Personal information
- Born: 9 July 1919 West End, Queensland, Australia
- Died: 9 January 1982 (aged 62) Dakabin, Queensland, Australia
- Source: Cricinfo, 1 October 2020

= Douglas Cox (cricketer) =

Australian cricketer (1919–1982)

Douglas Cox (9 July 1919 - 9 January 1982) was an Australian cricketer. He played in one first-class match for Queensland in 1940/41.

Cox began his cricket career in 1935, playing D-grade warehouse cricket as an all-rounder. He considered focusing on batting but ultimately decided to focus on becoming a fast bowler.
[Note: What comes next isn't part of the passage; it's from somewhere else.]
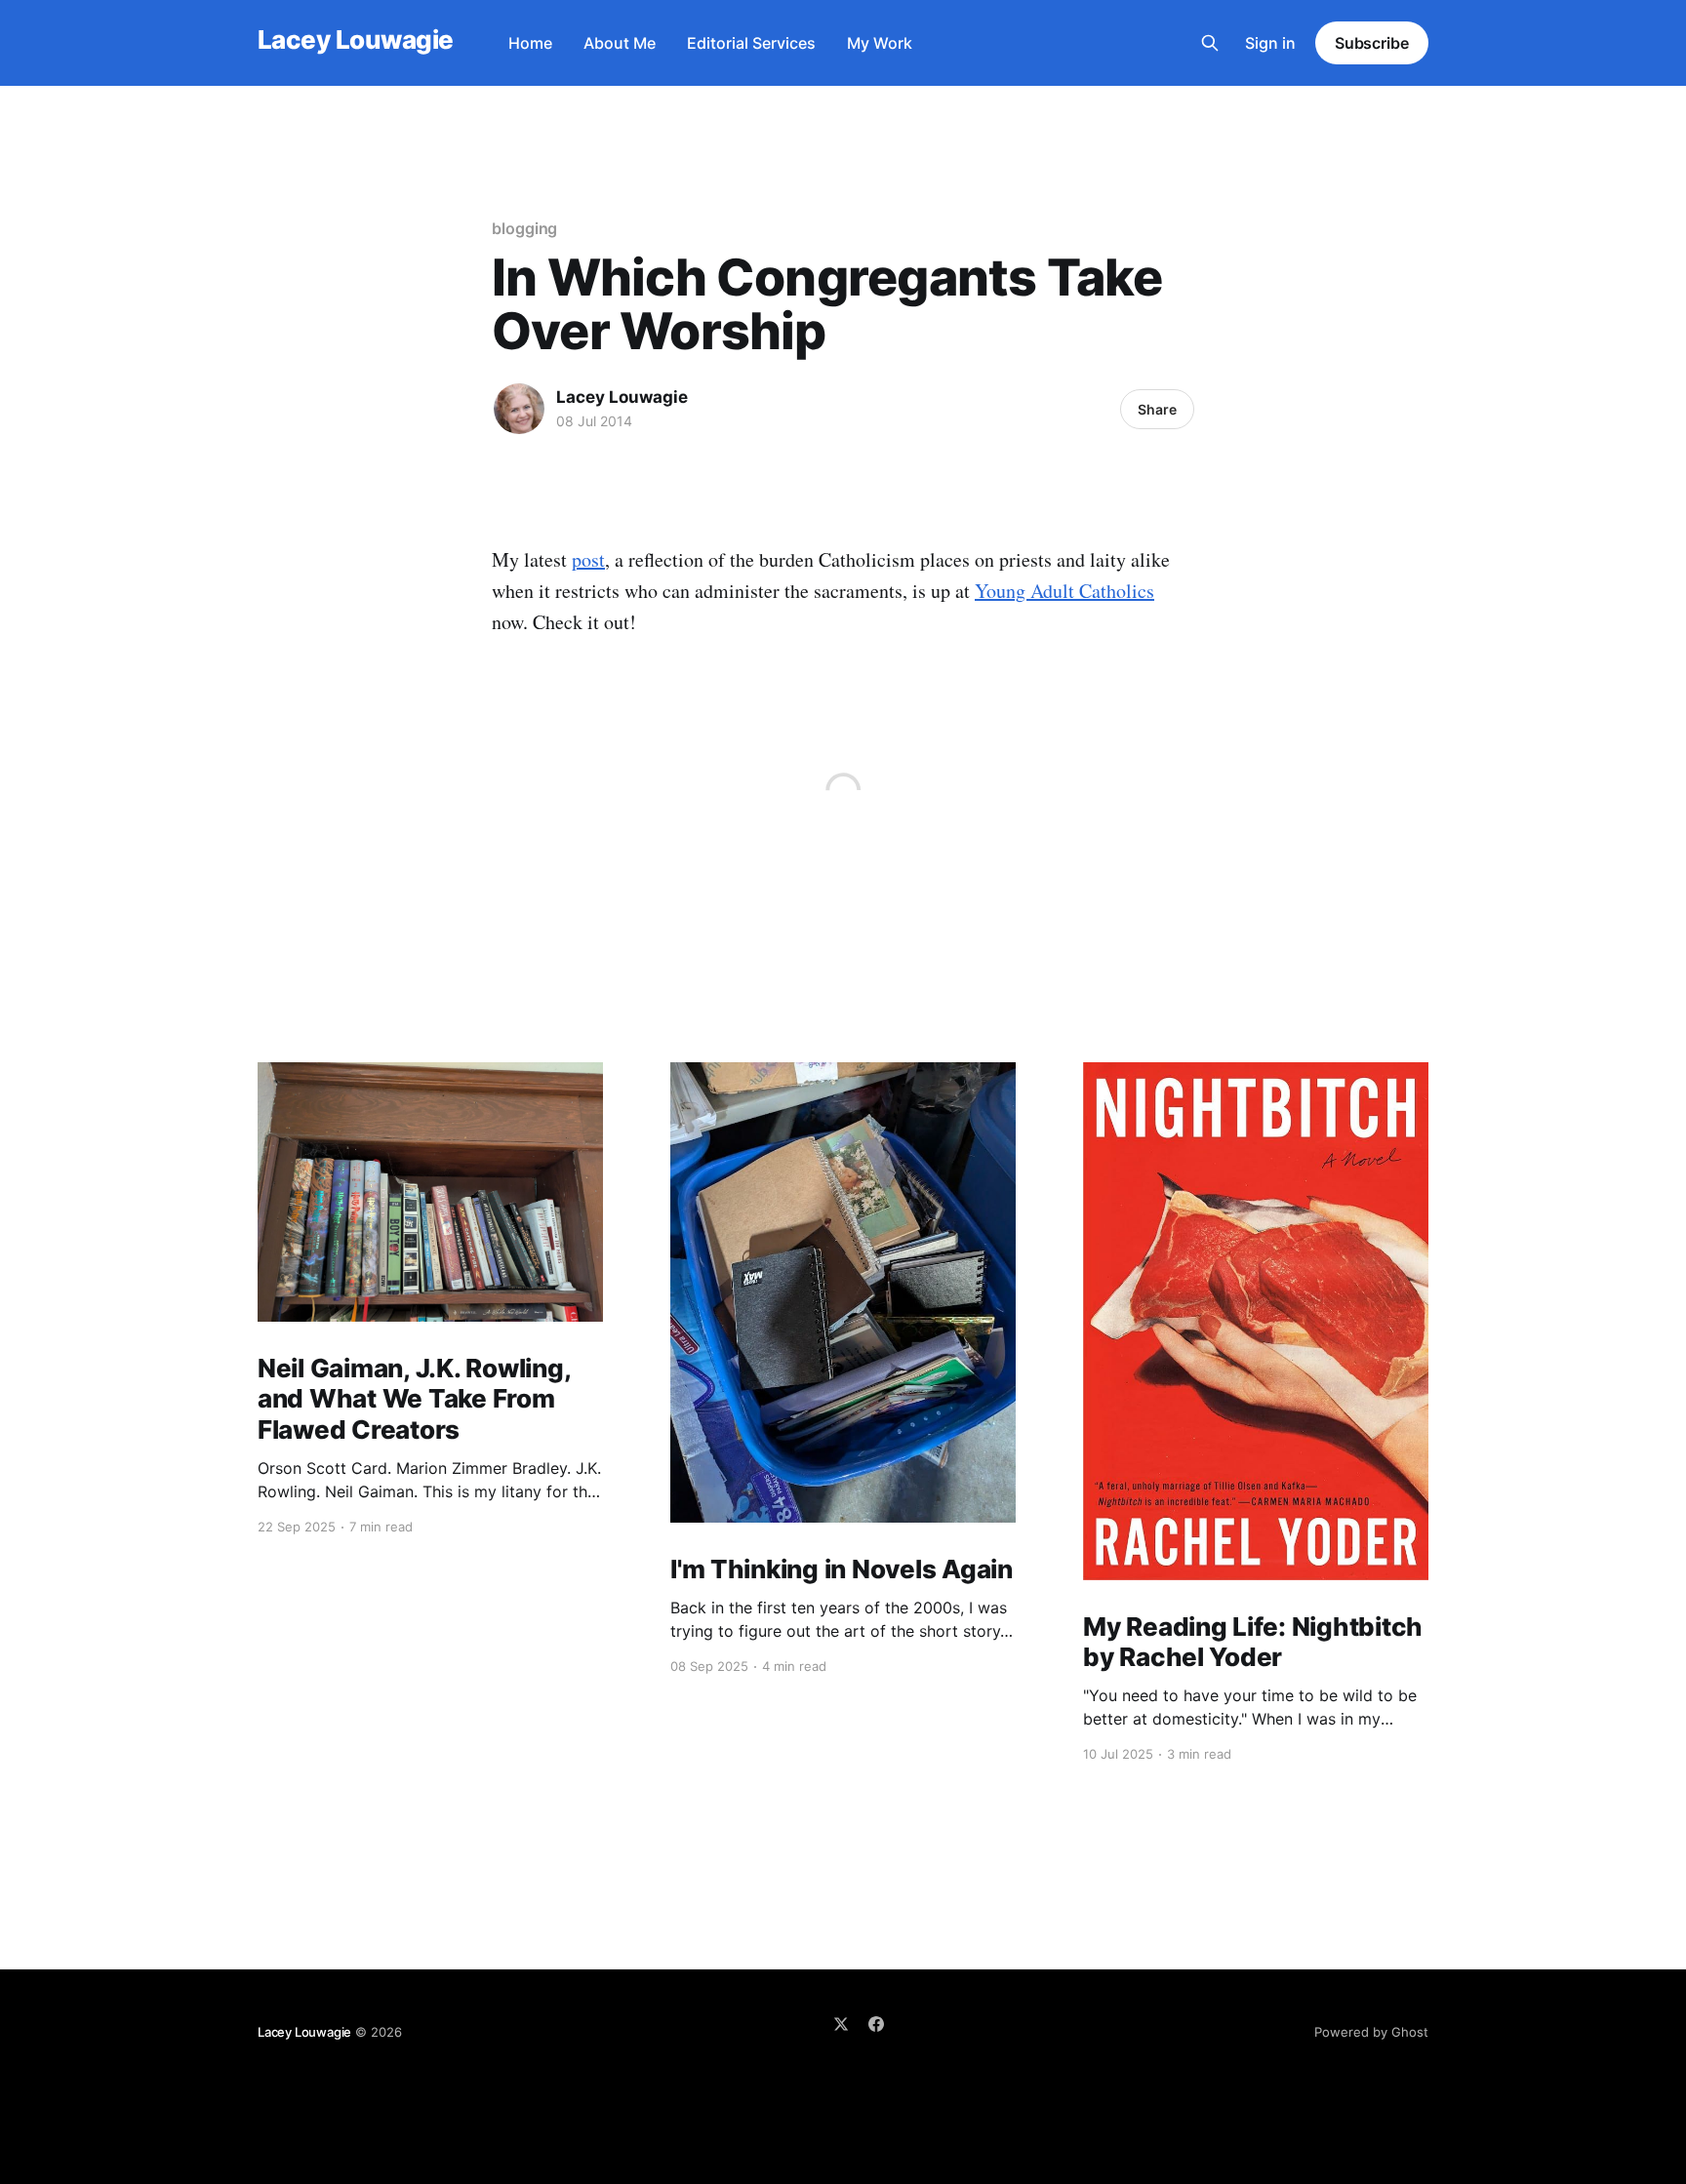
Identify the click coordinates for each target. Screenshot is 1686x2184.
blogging (524, 228)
In 1940, he made his first grade debut for Toombul and he took 11 wickets at an average of 9.45 in his first three games which earned him selection in a Queensland practice side from which the state team was to be selected in October 1940.

In December 1940, a local paper noted that Cox had underperformed in the practice squad but argued that he was a superior bowler to other candidates and that the fact he was a better batsman than other potential bowlers made him a suitable candidate for the state side. He was selected for Queensland in late December and made his First-class debut against New South Wales in Sydney, taking 3 for 63 and 0 for 73 in the match.

While he did not represent the state again, Cox continued playing grade cricket until at least 1946. As of 1949, he had moved to Caloundra and was playing cricket for its team which did not have district status. However, he argued, Caloundra was the equal of any Brisbane side, inviting Brisbane clubs to play the team.